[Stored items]
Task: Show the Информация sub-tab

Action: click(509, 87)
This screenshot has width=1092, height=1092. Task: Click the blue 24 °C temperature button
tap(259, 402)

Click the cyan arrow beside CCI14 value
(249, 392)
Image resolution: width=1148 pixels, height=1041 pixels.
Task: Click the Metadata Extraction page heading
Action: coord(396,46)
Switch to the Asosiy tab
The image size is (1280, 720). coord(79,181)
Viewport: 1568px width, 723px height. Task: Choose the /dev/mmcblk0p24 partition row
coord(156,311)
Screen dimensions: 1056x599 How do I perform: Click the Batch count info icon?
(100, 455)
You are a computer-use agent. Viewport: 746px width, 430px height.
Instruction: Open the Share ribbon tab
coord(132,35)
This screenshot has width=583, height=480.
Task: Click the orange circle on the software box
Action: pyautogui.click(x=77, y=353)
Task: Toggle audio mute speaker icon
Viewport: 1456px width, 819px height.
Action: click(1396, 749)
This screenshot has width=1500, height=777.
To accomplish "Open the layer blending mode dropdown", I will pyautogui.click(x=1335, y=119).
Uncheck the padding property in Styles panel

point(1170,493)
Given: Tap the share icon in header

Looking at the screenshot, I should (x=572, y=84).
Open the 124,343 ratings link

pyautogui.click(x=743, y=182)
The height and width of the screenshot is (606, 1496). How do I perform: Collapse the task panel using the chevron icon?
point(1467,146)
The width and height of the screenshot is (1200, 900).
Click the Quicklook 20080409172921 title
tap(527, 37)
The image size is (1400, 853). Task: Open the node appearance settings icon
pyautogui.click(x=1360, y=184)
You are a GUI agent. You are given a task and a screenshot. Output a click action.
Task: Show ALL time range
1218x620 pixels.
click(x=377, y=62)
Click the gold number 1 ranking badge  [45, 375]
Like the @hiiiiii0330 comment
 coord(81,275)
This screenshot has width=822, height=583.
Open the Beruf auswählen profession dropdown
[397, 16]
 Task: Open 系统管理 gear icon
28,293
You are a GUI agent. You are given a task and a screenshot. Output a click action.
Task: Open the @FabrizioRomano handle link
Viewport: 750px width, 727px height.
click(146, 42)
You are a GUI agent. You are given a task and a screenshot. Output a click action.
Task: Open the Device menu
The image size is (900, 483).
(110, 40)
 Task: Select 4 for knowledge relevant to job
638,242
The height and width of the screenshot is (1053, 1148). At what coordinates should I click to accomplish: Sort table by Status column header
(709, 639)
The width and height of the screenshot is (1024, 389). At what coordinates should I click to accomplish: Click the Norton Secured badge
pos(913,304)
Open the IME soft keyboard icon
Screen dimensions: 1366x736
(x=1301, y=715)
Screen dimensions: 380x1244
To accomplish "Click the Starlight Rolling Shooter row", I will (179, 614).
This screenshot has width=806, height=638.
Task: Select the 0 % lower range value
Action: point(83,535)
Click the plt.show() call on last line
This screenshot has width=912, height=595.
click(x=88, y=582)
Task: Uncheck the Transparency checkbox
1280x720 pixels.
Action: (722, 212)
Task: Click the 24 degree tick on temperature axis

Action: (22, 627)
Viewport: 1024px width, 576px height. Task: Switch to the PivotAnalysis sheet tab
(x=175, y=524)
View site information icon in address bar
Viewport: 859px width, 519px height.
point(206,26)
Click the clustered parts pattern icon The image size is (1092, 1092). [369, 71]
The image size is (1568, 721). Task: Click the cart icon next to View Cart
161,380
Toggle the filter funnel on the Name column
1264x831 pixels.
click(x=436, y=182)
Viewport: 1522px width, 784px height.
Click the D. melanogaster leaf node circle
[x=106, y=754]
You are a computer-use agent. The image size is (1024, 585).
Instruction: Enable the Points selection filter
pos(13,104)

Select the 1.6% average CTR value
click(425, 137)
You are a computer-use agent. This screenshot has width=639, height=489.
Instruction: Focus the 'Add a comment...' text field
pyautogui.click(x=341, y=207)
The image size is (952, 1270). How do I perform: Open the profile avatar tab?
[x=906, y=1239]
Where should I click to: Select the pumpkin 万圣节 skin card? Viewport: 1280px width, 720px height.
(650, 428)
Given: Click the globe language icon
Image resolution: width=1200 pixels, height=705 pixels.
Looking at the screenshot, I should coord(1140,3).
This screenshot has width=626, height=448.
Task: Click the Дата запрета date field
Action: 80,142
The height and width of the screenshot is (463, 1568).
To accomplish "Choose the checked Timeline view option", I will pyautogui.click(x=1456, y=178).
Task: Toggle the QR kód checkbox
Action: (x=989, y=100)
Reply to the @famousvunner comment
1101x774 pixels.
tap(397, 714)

■ EXERCISE ■
An identical copy of the preceding records should be returned.

■ TASK ANSWER ■
Task: Show the Информация sub-tab

Action: click(509, 87)
This screenshot has width=1092, height=1092. Task: Click the blue 24 °C temperature button
tap(259, 402)

Click the cyan arrow beside CCI14 value
(249, 392)
Image resolution: width=1148 pixels, height=1041 pixels.
Task: Click the Metadata Extraction page heading
Action: coord(396,46)
Switch to the Asosiy tab
The image size is (1280, 720). coord(79,181)
Viewport: 1568px width, 723px height. Task: Choose the /dev/mmcblk0p24 partition row
coord(156,311)
Screen dimensions: 1056x599 How do I perform: Click the Batch count info icon?
(100, 455)
You are a computer-use agent. Viewport: 746px width, 430px height.
Instruction: Open the Share ribbon tab
coord(132,35)
This screenshot has width=583, height=480.
Task: Click the orange circle on the software box
Action: pyautogui.click(x=77, y=353)
Task: Toggle audio mute speaker icon
Viewport: 1456px width, 819px height.
Action: click(1396, 749)
This screenshot has width=1500, height=777.
To accomplish "Open the layer blending mode dropdown", I will pyautogui.click(x=1335, y=119).
Uncheck the padding property in Styles panel

point(1170,493)
Given: Tap the share icon in header

Looking at the screenshot, I should (x=572, y=84).
Open the 124,343 ratings link

pyautogui.click(x=743, y=182)
The height and width of the screenshot is (606, 1496). How do I perform: Collapse the task panel using the chevron icon?
point(1467,146)
The width and height of the screenshot is (1200, 900).
Click the Quicklook 20080409172921 title
tap(527, 37)
The image size is (1400, 853). Task: Open the node appearance settings icon
pyautogui.click(x=1360, y=184)
You are a GUI agent. You are given a task and a screenshot. Output a click action.
Task: Show ALL time range
1218x620 pixels.
click(x=377, y=62)
Click the gold number 1 ranking badge  [45, 375]
Like the @hiiiiii0330 comment
 coord(81,275)
This screenshot has width=822, height=583.
Open the Beruf auswählen profession dropdown
[397, 16]
 Task: Open 系统管理 gear icon
28,293
You are a GUI agent. You are given a task and a screenshot. Output a click action.
Task: Open the @FabrizioRomano handle link
Viewport: 750px width, 727px height.
click(146, 42)
You are a GUI agent. You are given a task and a screenshot. Output a click action.
Task: Open the Device menu
The image size is (900, 483).
(110, 40)
 Task: Select 4 for knowledge relevant to job
638,242
The height and width of the screenshot is (1053, 1148). At what coordinates should I click to accomplish: Sort table by Status column header
(709, 639)
The width and height of the screenshot is (1024, 389). At what coordinates should I click to accomplish: Click the Norton Secured badge
pos(913,304)
Open the IME soft keyboard icon
Screen dimensions: 1366x736
(x=1301, y=715)
Screen dimensions: 380x1244
To accomplish "Click the Starlight Rolling Shooter row", I will (179, 614).
This screenshot has width=806, height=638.
Task: Select the 0 % lower range value
Action: point(83,535)
Click the plt.show() call on last line
This screenshot has width=912, height=595.
click(x=88, y=582)
Task: Uncheck the Transparency checkbox
1280x720 pixels.
Action: (722, 212)
Task: Click the 24 degree tick on temperature axis

Action: (22, 627)
Viewport: 1024px width, 576px height. Task: Switch to the PivotAnalysis sheet tab
(x=175, y=524)
View site information icon in address bar
Viewport: 859px width, 519px height.
point(206,26)
Click the clustered parts pattern icon The image size is (1092, 1092). [369, 71]
The image size is (1568, 721). Task: Click the cart icon next to View Cart
161,380
Toggle the filter funnel on the Name column
1264x831 pixels.
click(x=436, y=182)
Viewport: 1522px width, 784px height.
Click the D. melanogaster leaf node circle
[x=106, y=754]
You are a computer-use agent. The image size is (1024, 585).
Instruction: Enable the Points selection filter
pos(13,104)

Select the 1.6% average CTR value
click(425, 137)
You are a computer-use agent. This screenshot has width=639, height=489.
Instruction: Focus the 'Add a comment...' text field
pyautogui.click(x=341, y=207)
The image size is (952, 1270). How do I perform: Open the profile avatar tab?
[x=906, y=1239]
Where should I click to: Select the pumpkin 万圣节 skin card? Viewport: 1280px width, 720px height.
(650, 428)
Given: Click the globe language icon
Image resolution: width=1200 pixels, height=705 pixels.
Looking at the screenshot, I should coord(1140,3).
This screenshot has width=626, height=448.
Task: Click the Дата запрета date field
Action: 80,142
The height and width of the screenshot is (463, 1568).
To accomplish "Choose the checked Timeline view option", I will pyautogui.click(x=1456, y=178).
Task: Toggle the QR kód checkbox
Action: (x=989, y=100)
Reply to the @famousvunner comment
1101x774 pixels.
tap(397, 714)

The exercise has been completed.